É com um riso divertido e infantil que Clotilde me conta esses episódios da vida serena da avozinha. Tão simples, tão franca? essa pálida Clotilde dos cabelos em trança! Vivendo no seu pequenino mundo, entre a igreja e a casa, sempre junto da avozinha, Clotilde não sabe das intrigas nem das maledicências da cidade. Então, na sua encantadora palrice de rapariga espontânea, conta-me coisas suaves dos desgostos e prazeres da avó.

"21 de maio - Quando mais conversamos, esta menina e eu, é pela manhã. A avozinha levanta-se um pouco tarde, porque o ar ainda frio das primeiras horas não faz bem ao seu reumatismo. Clotilde, que madruga todos os dias às seis, ferve ela própria o leite e vai depois para o jardim tratar das plantas. E, ela sentada na terra fofa dos canteiros, entre a folhagem úmida, eu à janela, de cigarro na boca, tranquilamente, chalramos.
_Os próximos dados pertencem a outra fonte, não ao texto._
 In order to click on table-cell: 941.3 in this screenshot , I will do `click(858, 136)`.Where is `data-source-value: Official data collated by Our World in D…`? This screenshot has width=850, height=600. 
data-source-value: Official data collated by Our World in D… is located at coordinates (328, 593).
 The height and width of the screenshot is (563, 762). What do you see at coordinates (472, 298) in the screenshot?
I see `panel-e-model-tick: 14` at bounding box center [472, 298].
Como é festiva, natural, doméstica!

"28 de maio - O fato é que me sinto cada vez melhor, mais puro, mais sadio e mais honesto nesta casa de d. Esperança, de Clotilde e do gato cinzento... Estou criando hábitos metódicos de homem disciplinado. Nunca me recolho depois das nove. Não leio mais até tarde. Acordo-me cedo. Cantarolo a "Traviata" ao chuveiro. Vou de pijama à saleta de jantar para tomar o meu leite. O "Marechal", que está confortavelmente habituado a mim e aos meus livros, entre os quais dorme as suas mais profundas sonecas, acompanha-me então miando com doçura e dou-lhe solda de miolo de pão no pires. É um encanto ver-lhe depois os pelos híspidos do focinho com gotas de leite a pingar. Em seguida, volto ao quarto, pego de um livro e vou para a janela. O sol põe faiscações no mar e na montanha. A paisagem toda resplandece. No jardinzito, já Clotilde anda aos bichinhos, catando folha por folha. Então repouso o espírito, ouvindo-a falar. E quando saio para o trabalho, cheio de tédio pelos aborrecimentos que me esperam na cidade, consolo-me com a ideia da volta, à hora do cair da noite, em que d. Esperança, com o "Marechal" ao colo, contará milagres e histórias da sua infância longínqua, enquanto Clotilde, de olhos baixos e um sorriso imperceptível diluído na boca, tecerá o seu bordado infinito.

"5 de junho - Encontro em cima de minha mesa este bilhete: "Peço-lhe que me empreste um romance, às escondidas de vovó. Quero um romance que acabe bem. Sua, Clotilde". Meu Deus! Estou certo de que esse "sua" foi posto aqui sem a mínima intenção. Estou absolutamente certo. No entanto, assim que os meus olhos surpresos caíram sobre o bilhetinho inesperado e adorável, estremeci. Ah! senti a fragilidade dos meus quarenta anos de solteirão".

E aí tens, Alfredo, meu querido Alfredo, a primeira fase da minha iniciação sentimental. Não foi uma "coisa que aconteceu"? A gente não espera. Tanto melhor!

E como para a próxima primavera aguardamos o nosso bebê número um, desejaríamos bem, Clotilde e eu, que requeresses ao governo as férias a que tens direito pelo regulamento. Deixa o frio da Suécia e vem tomar um pouco de sol do Brasil. Batizarás o garotinho, ou a garotinha, e conhecerás Clotilde. Só não verás nunca a pobre d. Esperança, que há um mês nos deixou, sorrindo, caminho do céu. E é a única mágoa em toda a nossa ideal felicidade.

Abraça-te, com imensa ternura, o teu, que é o mesmo egoísta de há vinte e cinco anos - Carlos".